# PROBLEM STATEMENT
Starting at the first line of the data and ending at the line with "Task: Favorite the channel with the star icon", copy each line exactly. Include both of those lines, but no pictures.

# DATA SECTION
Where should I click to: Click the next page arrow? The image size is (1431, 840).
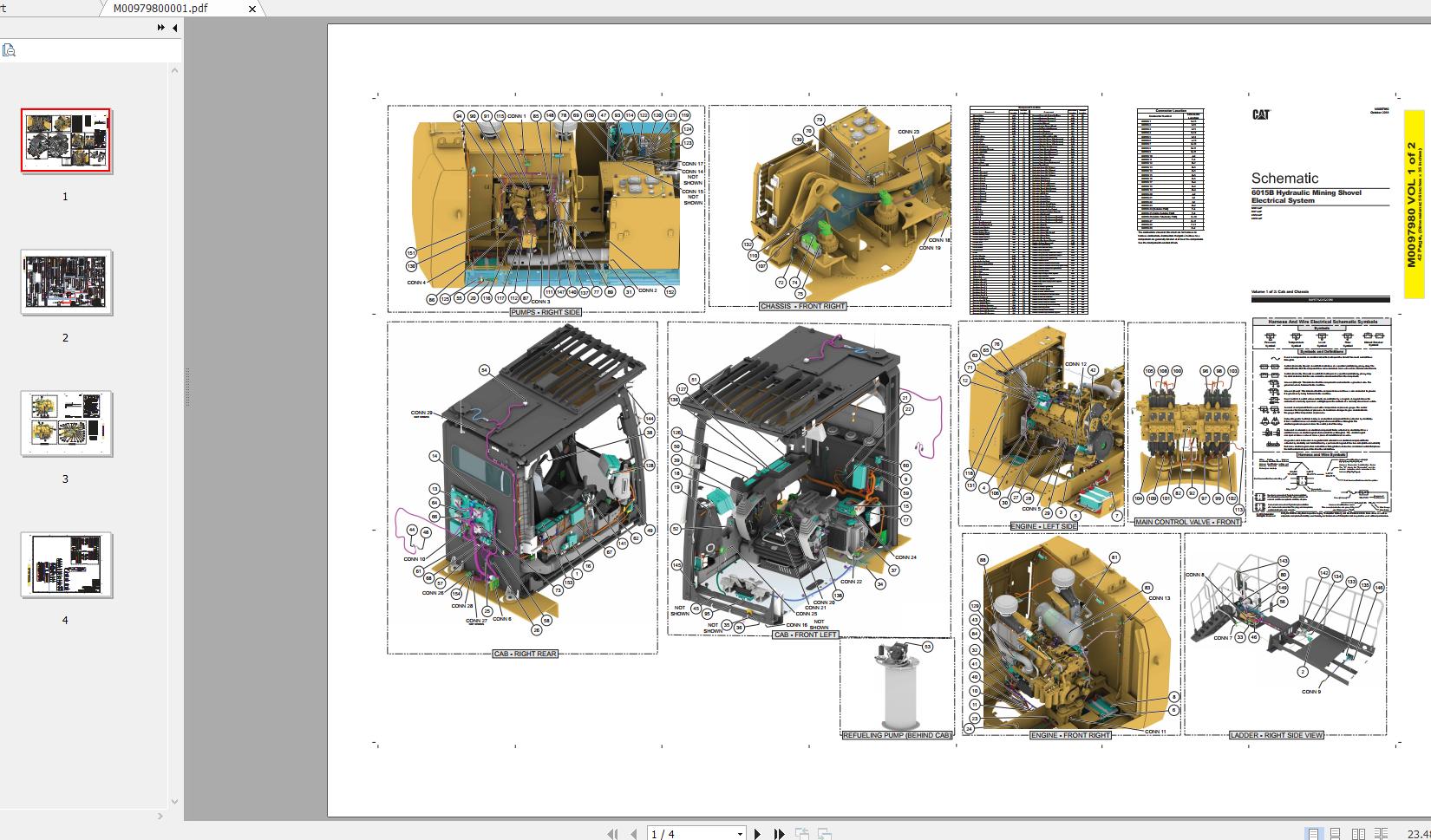[757, 833]
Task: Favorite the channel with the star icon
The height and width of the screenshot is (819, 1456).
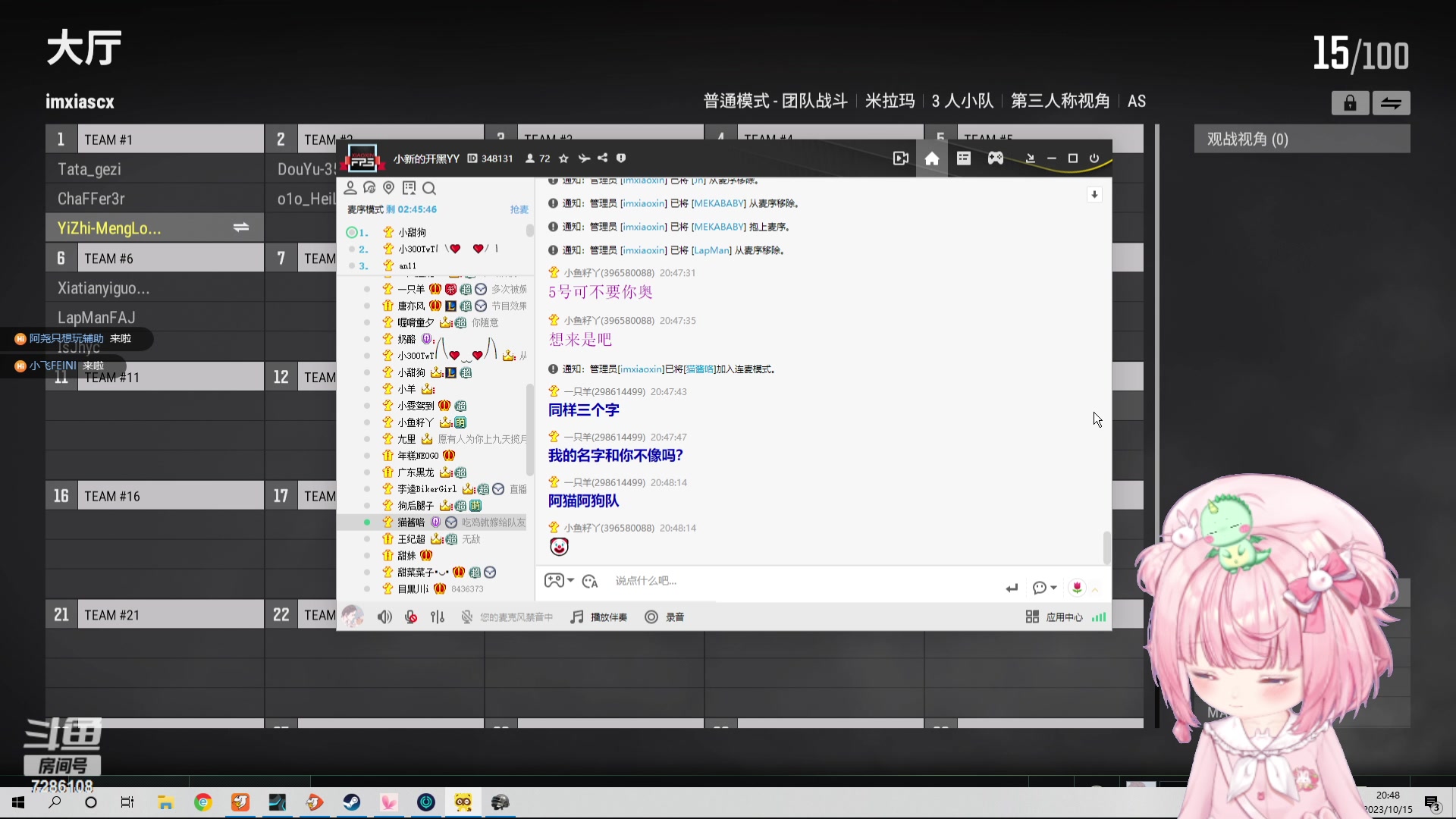Action: coord(563,158)
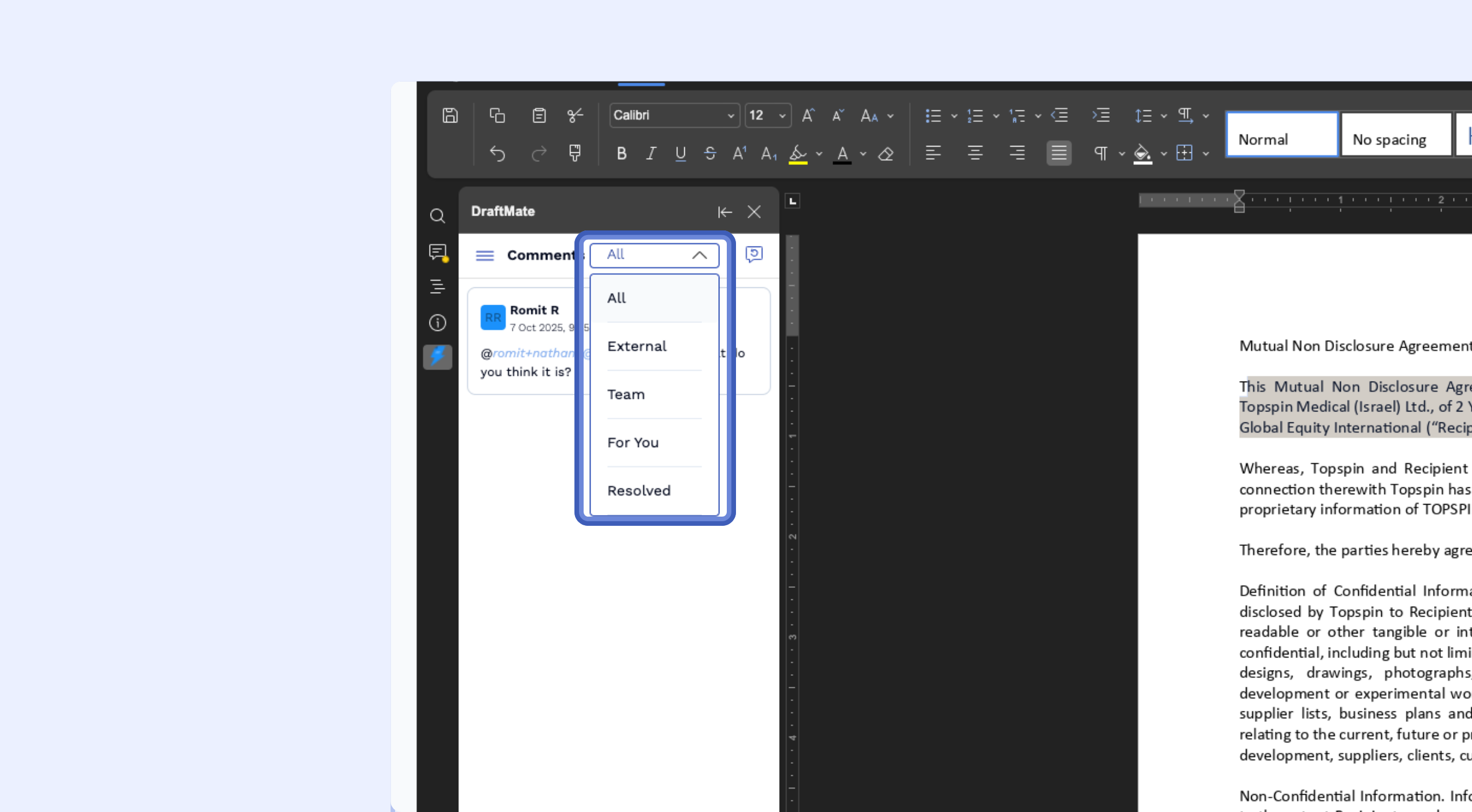The height and width of the screenshot is (812, 1472).
Task: Click the comment history icon
Action: click(754, 254)
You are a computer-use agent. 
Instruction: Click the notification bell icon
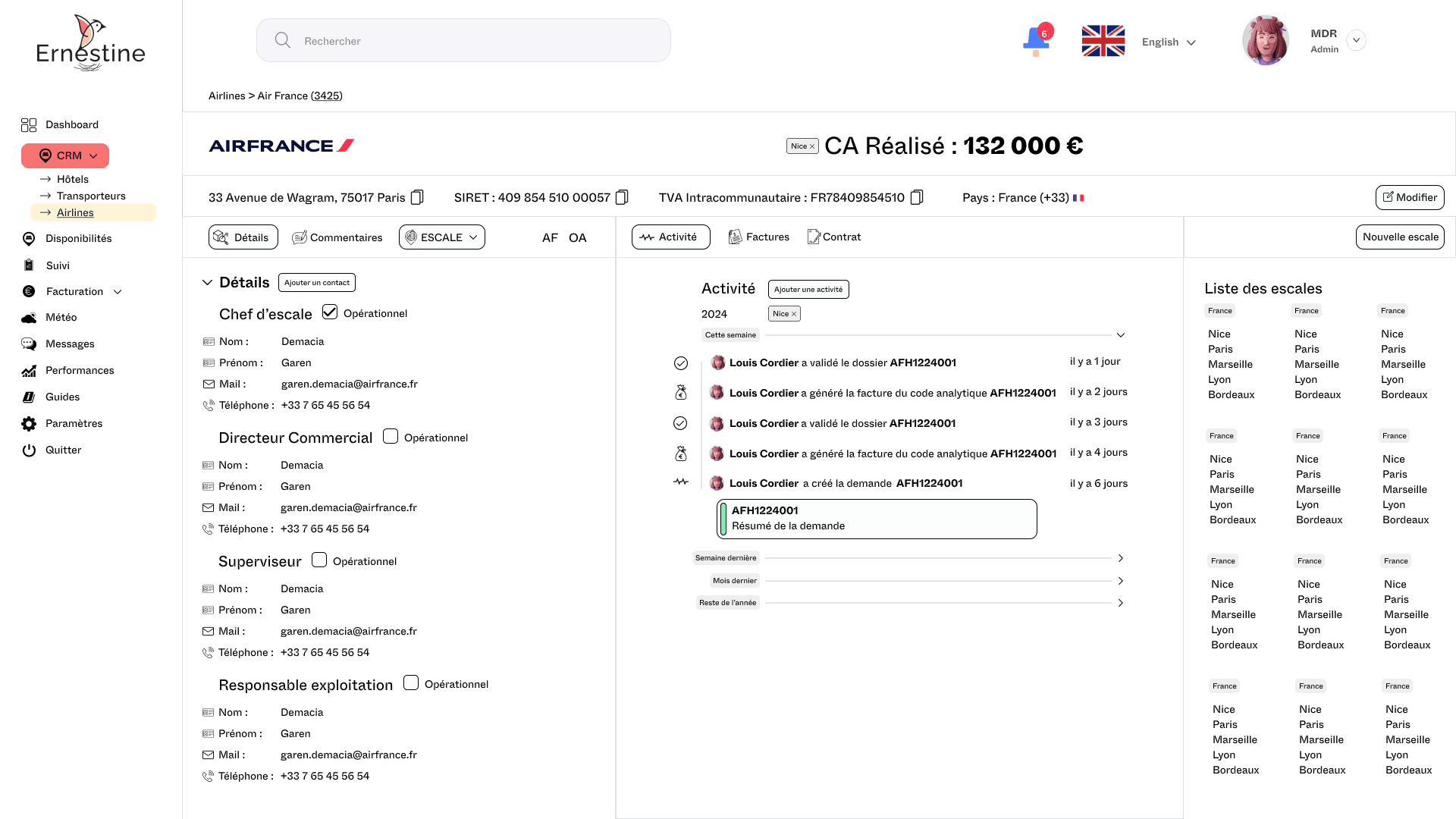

# ANSWER BOX
Where should I click to: Click the next page arrow? The image size is (1431, 840).
[757, 833]
Task: Favorite the channel with the star icon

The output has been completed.